Tags: , , , | Categories: Code Development, General, Generics Posted by nurih on 10/16/2009 9:50 AM | Comments (0)

Sometimes I just write code. And sometimes I clean up my code. Most of the times, I focus on the meat of the methods, hacking away at verbose or lengthy flows, re-factoring out common code, trying to untangle overly complex logic etc.

Recently, I noticed that many of the conditional terms I write span very long lines and are a bit cumbersome to read. The reason for that is that many of the variable names are long, or the properties or both and that often the comparison is on a property of an object or member of a collection etc.

So for instance:

if (summerCatalog.Products[0].ProductCategories[0].ParentCategoryID >= 1 && summerCatalog.Products[0].ProductCategories[0].ParentCategoryID <= 4)
{ 
//...
}


Can become quite long.
Long is not easy to read.
Long is not easy to maintain.
Long is not easy to think through.

What I really wanted to say is if [value] is between [a] and [b].

Of course, one could say "lets just make the variable names shorter". But that flies in the face of self explanatory plain naming. So abbreviating for the sake of short-lineliness (New word! You heard it her first!) is out.

Well, this is just screaming "EXTENSION METHODS" doesn't it?

Here we go then:

/// <summary>
/// Returns whether the value is between the 2 specified boundaries.
/// </summary>
/// <typeparam name="T"></typeparam>
/// <param name="value">The value to compare</param>
/// <param name="minValueInclusive">The min value (inclusive).</param>
/// <param name="maxValueInclusive">The max value (inclusive).</param>
/// <returns>True if the value is equal to or between the boundaries; False otherwise.</returns>
public static bool Between<T>(this T value, T minValueInclusive, T maxValueInclusive) where T : IComparable<T>
{
    if (minValueInclusive.CompareTo(maxValueInclusive) > 0)
    {
        throw new ArgumentException("minimum value must not be greater than maximum value");
    }
    return (value.CompareTo(minValueInclusive) >= 0 && value.CompareTo(maxValueInclusive) <= 0);
}

The Between function takes any object which supports IComparable<T> and performs syntactic sugar comparison with the inclusive min and max values.
What's more, it adds a basic sanity check for the comparison. How many times do I do that sanity check in my normal code (!)?

Now the conditional is

if (summerCatalog.Products[0].ProductCategories[0].ParentCategoryID.Between(1, 4)) 
{
///...
}

At least I don't have to refactor this in my brain while reading.

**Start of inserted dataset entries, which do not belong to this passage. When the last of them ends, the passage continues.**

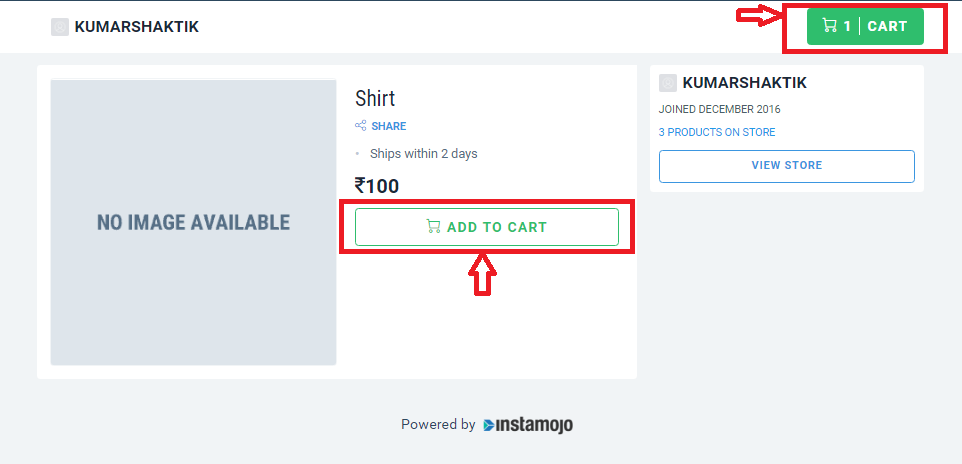The height and width of the screenshot is (464, 962).
Task: Click the store avatar icon in header
Action: point(60,27)
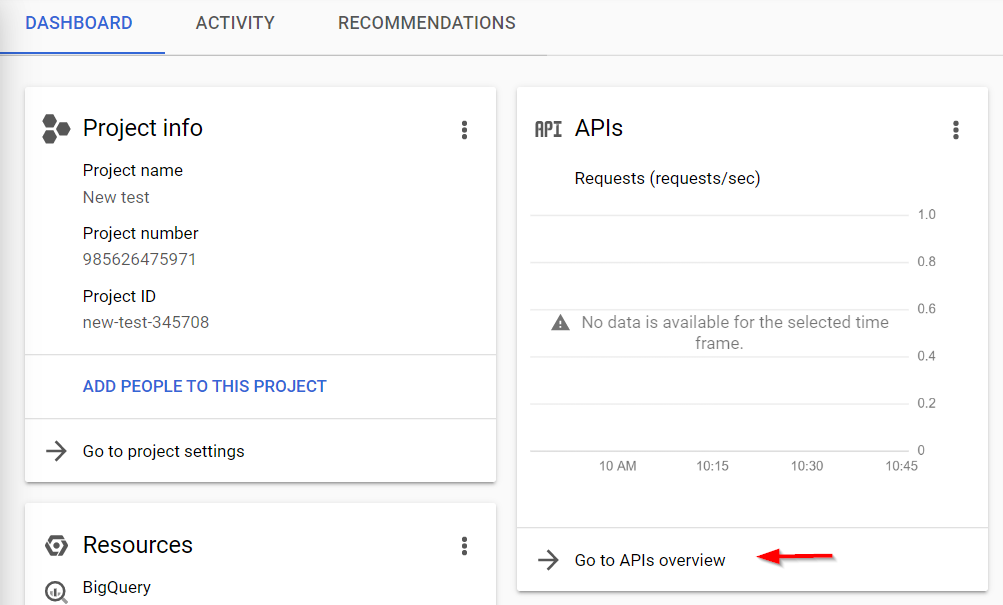This screenshot has width=1003, height=605.
Task: Go to project settings
Action: [x=163, y=451]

Sure, you might say, but you could have just de-referenced the deep value and then have a shorter conditional, like so:

Category category = summerCatalog.Products[0].ProductCategories[0];
if (category.ParentCategoryID >= 1 && category.ParentCategoryID <= 4)
{
    //...
}
Yes - of course - but it adds a line of code, places the burden of reading the very common idiom ( x >= a && x <= b) on me, and I constantly stumble on the lest-than-or-equal vs. less-than and it doesn't check for my boundaries being inadvertently swapped.

So there you have it. A simple extension cuts down your lines of code, makes long text shorter and saves lives. Which begs the question: is this already part of the language - and should it be?